----- TASK DATA

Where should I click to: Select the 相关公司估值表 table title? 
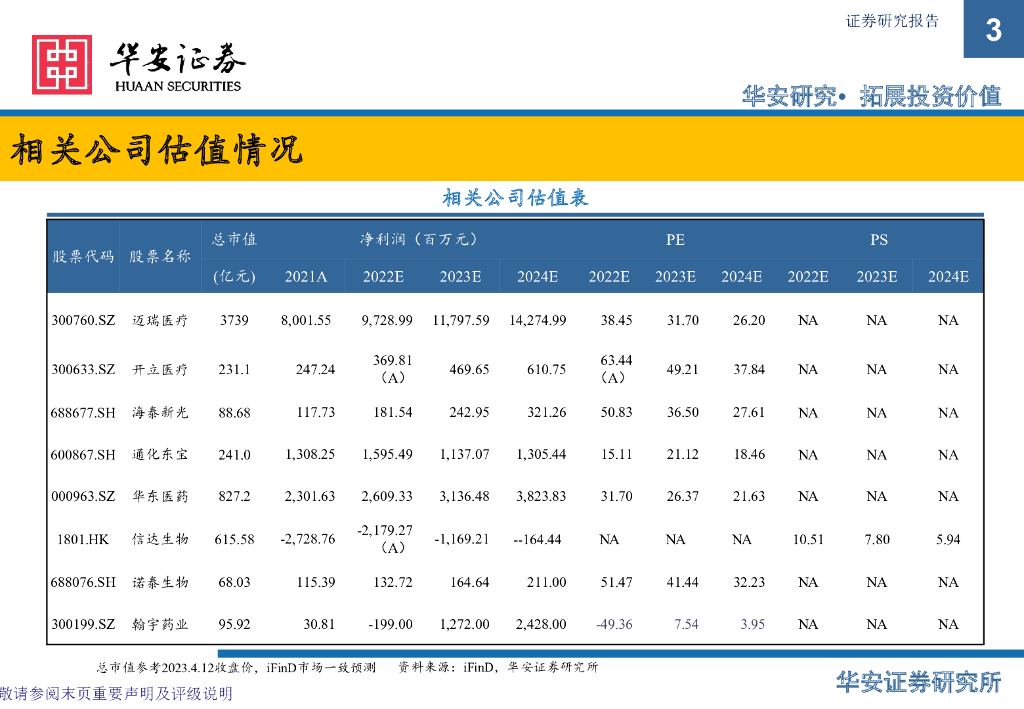[x=515, y=197]
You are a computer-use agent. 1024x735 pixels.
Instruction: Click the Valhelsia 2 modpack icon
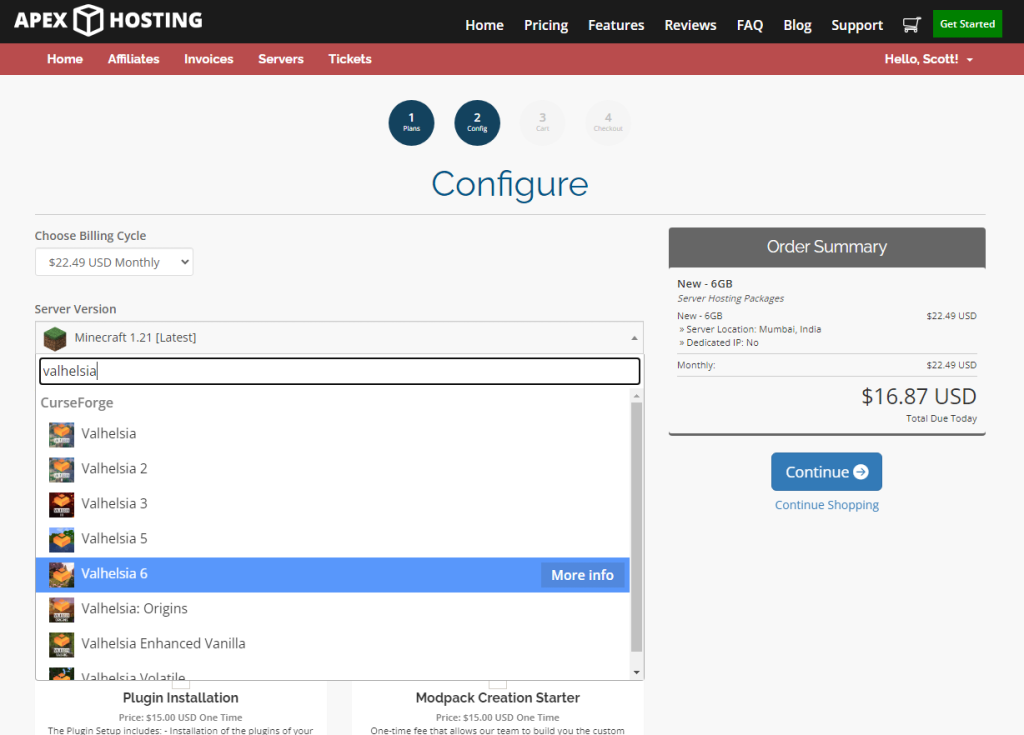pos(61,469)
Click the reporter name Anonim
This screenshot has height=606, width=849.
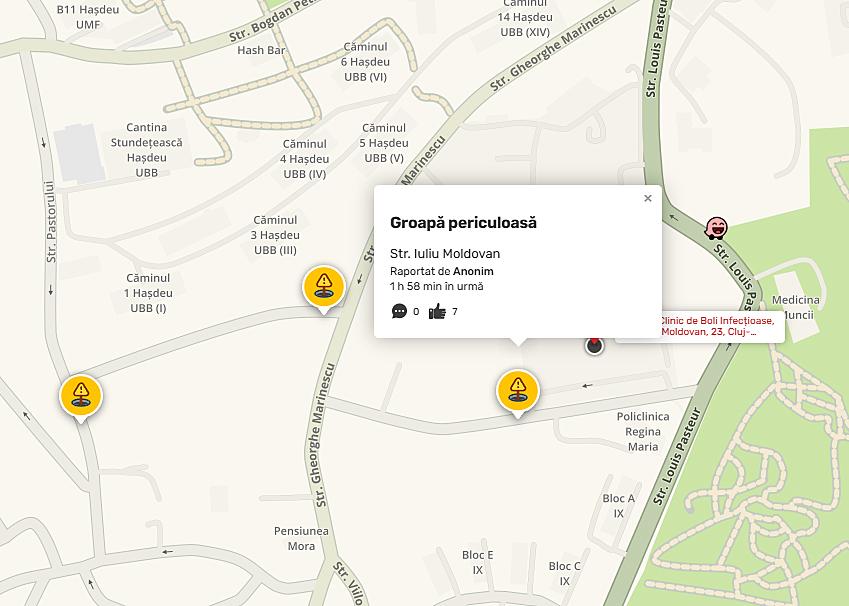[x=474, y=271]
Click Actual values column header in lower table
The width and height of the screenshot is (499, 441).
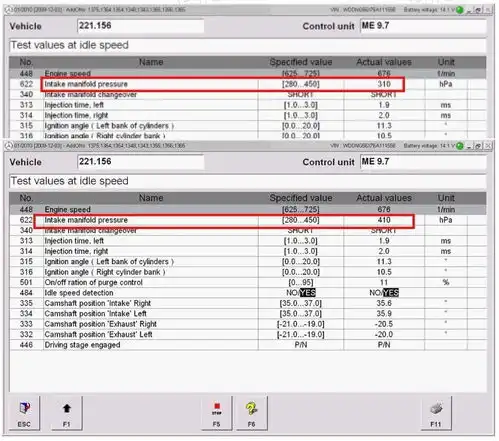384,198
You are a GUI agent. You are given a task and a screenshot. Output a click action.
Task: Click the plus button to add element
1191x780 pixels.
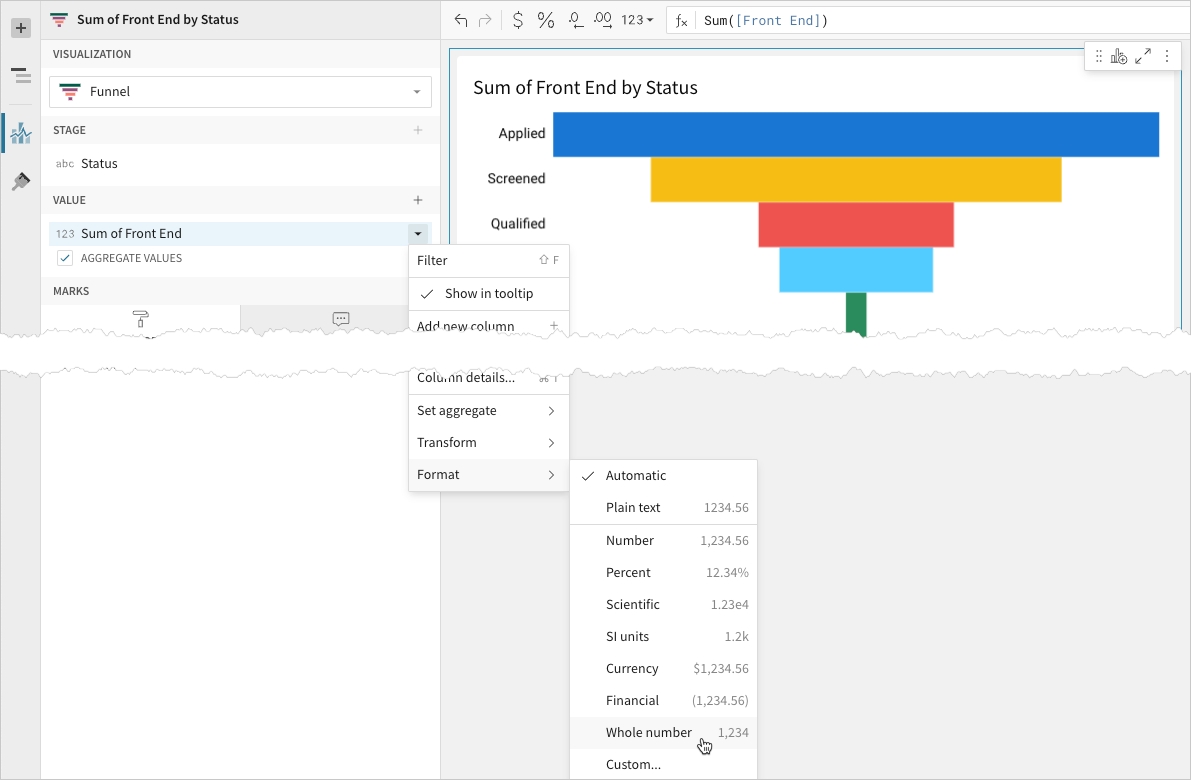(x=20, y=28)
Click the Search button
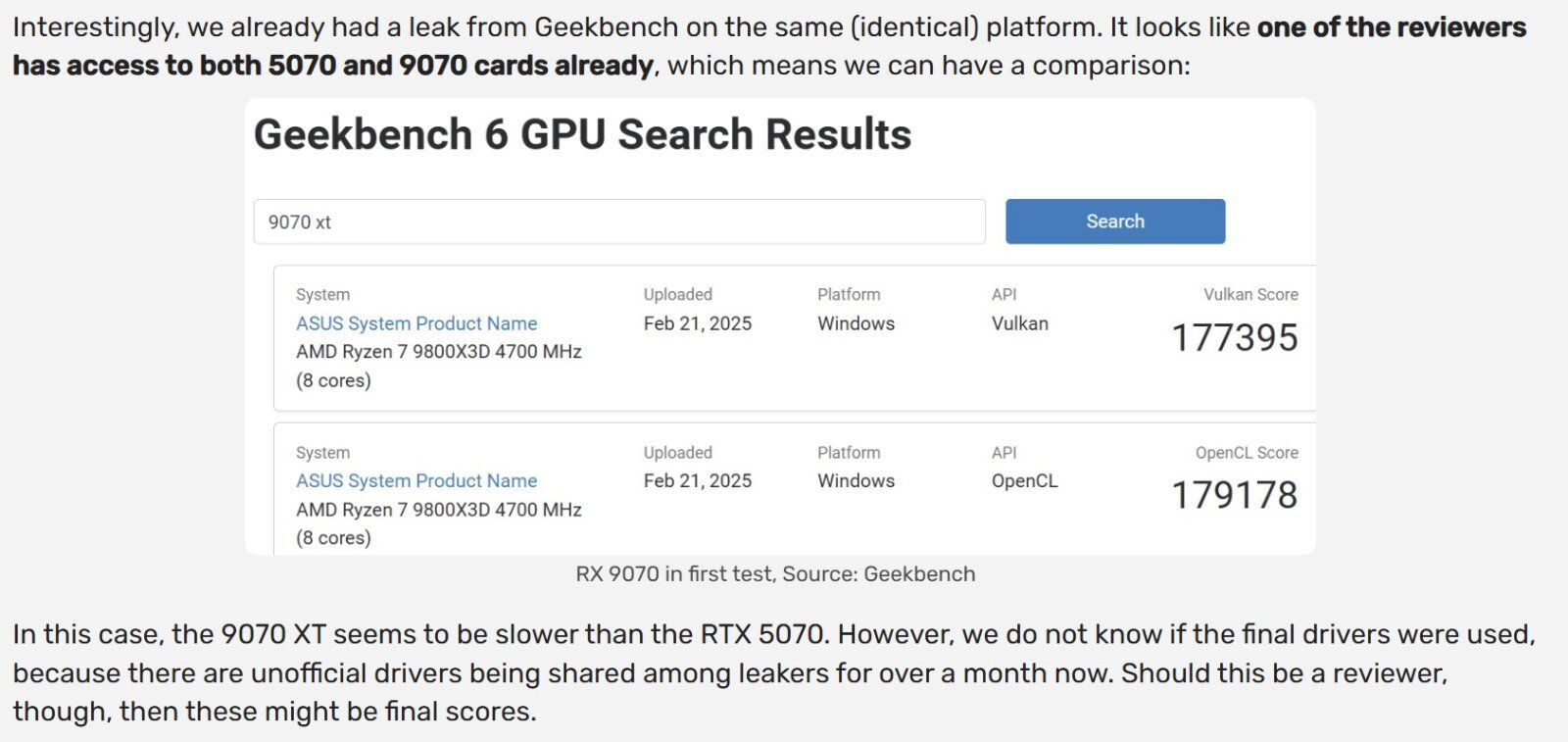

----------

*ACTIVITY:* With the pictures left out, give again exactly the lines from the one with "You are a computer-use" through the end of the data, both included.

*ANSWER BOX:*
You are a computer-use agent. 1024x735 pixels.
Instruction: Click the Valhelsia 2 modpack icon
pos(61,469)
Click the reporter name Anonim
This screenshot has height=606, width=849.
[x=474, y=271]
Click Actual values column header in lower table
The width and height of the screenshot is (499, 441).
384,198
You are a GUI agent. You are given a task and a screenshot. Output a click action.
Task: Click the plus button to add element
1191x780 pixels.
(x=20, y=28)
Click the Search button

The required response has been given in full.